ドロップショットをネットギリギリに打ち、彼女が苦し紛れにこちらのコートに返したところを叩き落とそうと前に突っ込むと、パーンと後方へクリアが上げられる。前のめりになった体重をバネのように無理矢理伸ばしながら後ろに飛んで、着地と同時に膝でショックを吸収しながらハイクリアを返すと、今度は向こうからドロップショット。何とか態勢を整えてネット前に走りシャトルを上げるとパン!と叩き落とされた。

(おかしい……筋力もいい感じに使えているし、コントロールだって悪くないのになぜこっちが押し負けているんだ?)

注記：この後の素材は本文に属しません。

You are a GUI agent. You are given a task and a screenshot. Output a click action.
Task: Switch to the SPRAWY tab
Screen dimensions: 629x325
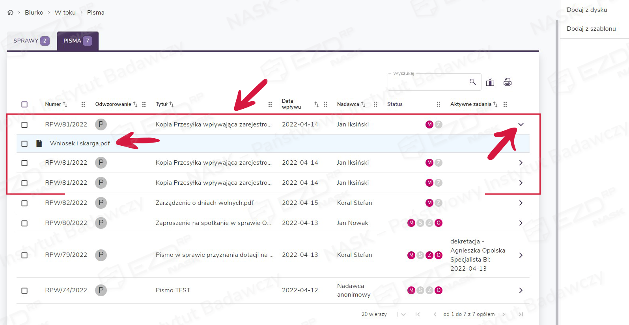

何度も何度も同じことを自問自答しながら、コートに落とされたシャトルを拾って相手コートに返した。膝はガクガク笑っているし、思考も鈍ってグルグルと同じことばかり考えている。そんな状態で次のサーブに備えてヒューヒュー息をしながら構えると

「セット!ゲームセットだよ。お互いに挨拶して」

主審に言われスコアボードを見ると二十一対〇でまたもや一点も獲れずにラブゲーム。

悔しくて情けなくてポロポロと止まらない涙をリストバンドで拭きながらコート中央に向かう。

「ちょっとアンタ泣きすぎ!待っててあげるからタオルくらい持ってきなさいよ」

勝者からの一括を入れられてタオルを被る、俯いたまま手を出す。

「男子なんかと握手なんてしないわよ!ただ悔しくて眠れないでしょうからアドバイスはしてあげるわ。アンタさ、ネット前に突っ込んでくるのは良いけれど、止まるのにあんなに踏ん張らなきゃいけないほどダッシュする意味ある?バックもそう、普通に下がって真っ直ぐ打てばいいものをなんでわざわざ体反らさなきゃいけないくらい下がってるの?スタミナとかコントロールが問題なんじゃなくて、フットワークの基本がまるでなってないの、学校に戻ったらフットワークの基礎をしっかり教えてもらうことね」

僕にとっての市民大会はこれで幕を閉じた。それでも第九コートで最後まで勝ち進み、決勝トーナメントまで来たということで八位入賞(二名棄権)。顧問がこのタイミングで市民大会にエントリーさせてくれたのは『現実を知ってこい』という意味だったのかもしれない。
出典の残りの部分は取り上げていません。